More than a million Iranians welcoming Khomeini in February 1979.
According to official figures released by the interior ministry, in total, around 60% of the 84 million Iranians live under the relative poverty line of whom between 20 to 30 million live in "absolute poverty". In 2010, for instance, the number of those living under the absolute poverty line was around 10 million according to government statistics.
Economic failures of the regime are becoming more and more difficult to justify, even given US sanctions. "The main reason for the [economic] problems [in the past ten years] is not just the sanctions. A major part of these were caused by wrong decisions and inefficiency," Supreme leader Ali Khamenei admitted in a speech Sunday.

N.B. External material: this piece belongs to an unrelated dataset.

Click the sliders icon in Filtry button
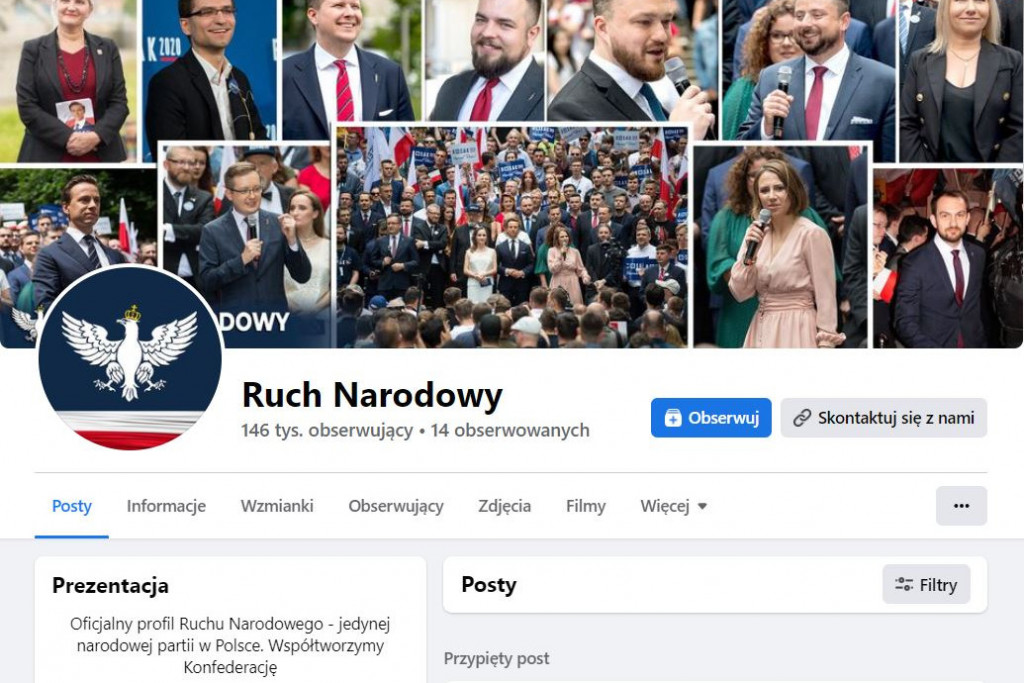Viewport: 1024px width, 683px height. coord(904,584)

Khamenei who charts the country's macro-policies, including the economy, takes no personal responsibility for the failures. Instead, in a speech last week he cast the blame for the troubles on President Ebrahim Raisi's predecessors, Hasan Rouhani and Mahmoud Ahmadinejad, and their governments.

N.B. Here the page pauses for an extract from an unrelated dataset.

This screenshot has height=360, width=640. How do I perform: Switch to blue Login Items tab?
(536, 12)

Since 2017, Iran has seen several major protests fueled by economic demands rather than any specific political issue. The driving force of the unrest, including the nationwide November 2019 protests following an increase in fuel prices that left hundreds of protesters dead, and the 2021 water shortage protests in Khuzestan and Esfahan, were mainly the impoverished groups of the Iranian society rather than political groups and parties.
Even some of the most ardent supporters of the revolution and Khomeini's legacy are now questioning the outcome of the revolution. "One must ask, wouldn't much of the services [offered to the people] and the progress made happen anyway even if there was no Islamic Republic?", the Society of Combatant Clergy (Majma-e Rohaniyoun-e Mobarez), a reformist clerical group which is one of the oldest political groups in the country asked in a statement Sunday issued on the anniversary of the Revolution. "It is difficult to speak of the Islamic Revolution…and acclaiming it is even harder," said the statement.
The Combatant Clergy also warned that the Iranian society is now facing major economic, political, cultural and international crises including impoverishment and shrinking of the middle class. "People are saying forget about free water, electricity and cheap housing promised to us [by Khomeini and the revolutionaries], at least provide our most basic needs," the statement said.
The Combatant clerics who alleged that the Revolution has "deviated" from its original goals of providing freedom and prosperity to people also pointed out in their statement that anti-government protests are now more driven by economic demands than political reasons.
The allegation of deviation from revolutionary ideals of freedom and prosperity has angered the hardliners in power who find it very difficult to justify the various crises, including the crisis of poverty even by blaming the US sanctions.
Javan newspaper, affiliated with the Revolutionary Guards argued that when Khomeini said the 1979 Revolution was for the mostaz'af, he did not mean the economically poor but those who were "politically oppressed". "One can never say the roots of [the revolution] lay in the [demands of the economically impoverished] classes," Javan wrote.